=== Exercise instructions ===
Copy the data that follows, exactly and completely.

--- Extracted material ---

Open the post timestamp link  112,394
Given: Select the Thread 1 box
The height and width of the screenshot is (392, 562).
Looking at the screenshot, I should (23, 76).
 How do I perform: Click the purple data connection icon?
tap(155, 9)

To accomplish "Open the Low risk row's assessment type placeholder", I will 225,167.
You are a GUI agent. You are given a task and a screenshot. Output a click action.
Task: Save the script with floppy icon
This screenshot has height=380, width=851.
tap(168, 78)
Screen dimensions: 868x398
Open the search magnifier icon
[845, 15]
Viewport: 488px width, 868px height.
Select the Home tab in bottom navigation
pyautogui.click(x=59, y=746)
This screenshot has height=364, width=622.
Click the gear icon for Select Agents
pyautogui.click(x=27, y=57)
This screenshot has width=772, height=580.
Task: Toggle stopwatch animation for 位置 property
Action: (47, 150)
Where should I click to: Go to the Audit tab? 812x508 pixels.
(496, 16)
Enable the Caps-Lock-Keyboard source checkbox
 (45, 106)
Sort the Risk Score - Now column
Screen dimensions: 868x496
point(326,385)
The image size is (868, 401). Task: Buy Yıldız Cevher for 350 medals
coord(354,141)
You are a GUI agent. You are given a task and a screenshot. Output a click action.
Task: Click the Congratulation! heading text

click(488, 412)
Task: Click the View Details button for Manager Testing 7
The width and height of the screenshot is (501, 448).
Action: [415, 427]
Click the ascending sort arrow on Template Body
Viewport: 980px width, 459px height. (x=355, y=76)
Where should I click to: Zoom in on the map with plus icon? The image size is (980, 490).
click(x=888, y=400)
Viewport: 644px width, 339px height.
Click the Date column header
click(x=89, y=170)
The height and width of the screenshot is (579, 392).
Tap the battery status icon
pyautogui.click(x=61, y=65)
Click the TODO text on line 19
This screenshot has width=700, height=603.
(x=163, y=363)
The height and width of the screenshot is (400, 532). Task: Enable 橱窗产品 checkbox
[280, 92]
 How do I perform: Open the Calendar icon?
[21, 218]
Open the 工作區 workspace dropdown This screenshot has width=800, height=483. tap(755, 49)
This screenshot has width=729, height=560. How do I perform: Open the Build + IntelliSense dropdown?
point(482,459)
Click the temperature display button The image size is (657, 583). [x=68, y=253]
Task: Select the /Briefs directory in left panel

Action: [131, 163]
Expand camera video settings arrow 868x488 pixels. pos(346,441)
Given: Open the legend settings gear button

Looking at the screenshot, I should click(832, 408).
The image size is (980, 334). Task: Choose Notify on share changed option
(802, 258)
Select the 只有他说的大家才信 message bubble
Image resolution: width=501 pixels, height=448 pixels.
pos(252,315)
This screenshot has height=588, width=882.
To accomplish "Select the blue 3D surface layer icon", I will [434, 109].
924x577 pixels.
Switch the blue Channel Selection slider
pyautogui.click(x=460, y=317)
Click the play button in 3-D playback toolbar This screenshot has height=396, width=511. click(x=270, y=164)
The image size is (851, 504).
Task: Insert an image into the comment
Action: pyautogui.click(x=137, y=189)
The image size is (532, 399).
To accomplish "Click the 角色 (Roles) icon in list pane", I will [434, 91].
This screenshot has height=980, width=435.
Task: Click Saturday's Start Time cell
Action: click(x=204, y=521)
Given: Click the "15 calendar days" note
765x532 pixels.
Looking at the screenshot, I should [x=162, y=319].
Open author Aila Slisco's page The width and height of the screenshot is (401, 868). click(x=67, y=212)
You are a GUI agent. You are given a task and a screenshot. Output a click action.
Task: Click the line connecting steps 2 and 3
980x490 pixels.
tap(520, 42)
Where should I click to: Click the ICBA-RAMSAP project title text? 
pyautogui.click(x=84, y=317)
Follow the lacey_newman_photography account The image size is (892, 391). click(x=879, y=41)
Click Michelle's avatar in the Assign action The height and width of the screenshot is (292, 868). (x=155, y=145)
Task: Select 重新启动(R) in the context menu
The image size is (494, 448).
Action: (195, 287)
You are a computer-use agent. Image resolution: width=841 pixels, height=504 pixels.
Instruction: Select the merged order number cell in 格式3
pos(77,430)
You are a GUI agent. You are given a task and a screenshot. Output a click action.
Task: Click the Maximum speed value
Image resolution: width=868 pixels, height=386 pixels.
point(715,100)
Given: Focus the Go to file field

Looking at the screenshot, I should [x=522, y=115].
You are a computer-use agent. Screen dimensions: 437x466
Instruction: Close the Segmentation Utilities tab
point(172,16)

---

=== Written reply ===
Open the post timestamp link  112,394
Given: Select the Thread 1 box
The height and width of the screenshot is (392, 562).
Looking at the screenshot, I should (23, 76).
 How do I perform: Click the purple data connection icon?
tap(155, 9)

To accomplish "Open the Low risk row's assessment type placeholder", I will 225,167.
You are a GUI agent. You are given a task and a screenshot. Output a click action.
Task: Save the script with floppy icon
This screenshot has height=380, width=851.
tap(168, 78)
Screen dimensions: 868x398
Open the search magnifier icon
[845, 15]
Viewport: 488px width, 868px height.
Select the Home tab in bottom navigation
pyautogui.click(x=59, y=746)
This screenshot has height=364, width=622.
Click the gear icon for Select Agents
pyautogui.click(x=27, y=57)
This screenshot has width=772, height=580.
Task: Toggle stopwatch animation for 位置 property
Action: (47, 150)
Where should I click to: Go to the Audit tab? 812x508 pixels.
(496, 16)
Enable the Caps-Lock-Keyboard source checkbox
 (45, 106)
Sort the Risk Score - Now column
Screen dimensions: 868x496
point(326,385)
The image size is (868, 401). Task: Buy Yıldız Cevher for 350 medals
coord(354,141)
You are a GUI agent. You are given a task and a screenshot. Output a click action.
Task: Click the Congratulation! heading text

click(488, 412)
Task: Click the View Details button for Manager Testing 7
The width and height of the screenshot is (501, 448).
Action: [415, 427]
Click the ascending sort arrow on Template Body
Viewport: 980px width, 459px height. (x=355, y=76)
Where should I click to: Zoom in on the map with plus icon? The image size is (980, 490).
click(x=888, y=400)
Viewport: 644px width, 339px height.
Click the Date column header
click(x=89, y=170)
The height and width of the screenshot is (579, 392).
Tap the battery status icon
pyautogui.click(x=61, y=65)
Click the TODO text on line 19
This screenshot has width=700, height=603.
(x=163, y=363)
The height and width of the screenshot is (400, 532). Task: Enable 橱窗产品 checkbox
[280, 92]
 How do I perform: Open the Calendar icon?
[21, 218]
Open the 工作區 workspace dropdown This screenshot has width=800, height=483. tap(755, 49)
This screenshot has width=729, height=560. How do I perform: Open the Build + IntelliSense dropdown?
point(482,459)
Click the temperature display button The image size is (657, 583). [x=68, y=253]
Task: Select the /Briefs directory in left panel

Action: [131, 163]
Expand camera video settings arrow 868x488 pixels. pos(346,441)
Given: Open the legend settings gear button

Looking at the screenshot, I should click(832, 408).
The image size is (980, 334). Task: Choose Notify on share changed option
(802, 258)
Select the 只有他说的大家才信 message bubble
Image resolution: width=501 pixels, height=448 pixels.
pos(252,315)
This screenshot has height=588, width=882.
To accomplish "Select the blue 3D surface layer icon", I will [434, 109].
924x577 pixels.
Switch the blue Channel Selection slider
pyautogui.click(x=460, y=317)
Click the play button in 3-D playback toolbar This screenshot has height=396, width=511. click(x=270, y=164)
The image size is (851, 504).
Task: Insert an image into the comment
Action: pyautogui.click(x=137, y=189)
The image size is (532, 399).
To accomplish "Click the 角色 (Roles) icon in list pane", I will [434, 91].
This screenshot has height=980, width=435.
Task: Click Saturday's Start Time cell
Action: click(x=204, y=521)
Given: Click the "15 calendar days" note
765x532 pixels.
Looking at the screenshot, I should [x=162, y=319].
Open author Aila Slisco's page The width and height of the screenshot is (401, 868). click(x=67, y=212)
You are a GUI agent. You are given a task and a screenshot. Output a click action.
Task: Click the line connecting steps 2 and 3
980x490 pixels.
tap(520, 42)
Where should I click to: Click the ICBA-RAMSAP project title text? 
pyautogui.click(x=84, y=317)
Follow the lacey_newman_photography account The image size is (892, 391). click(x=879, y=41)
Click Michelle's avatar in the Assign action The height and width of the screenshot is (292, 868). (x=155, y=145)
Task: Select 重新启动(R) in the context menu
The image size is (494, 448).
Action: (195, 287)
You are a computer-use agent. Image resolution: width=841 pixels, height=504 pixels.
Instruction: Select the merged order number cell in 格式3
pos(77,430)
You are a GUI agent. You are given a task and a screenshot. Output a click action.
Task: Click the Maximum speed value
Image resolution: width=868 pixels, height=386 pixels.
point(715,100)
Given: Focus the Go to file field

Looking at the screenshot, I should [x=522, y=115].
You are a computer-use agent. Screen dimensions: 437x466
Instruction: Close the Segmentation Utilities tab
point(172,16)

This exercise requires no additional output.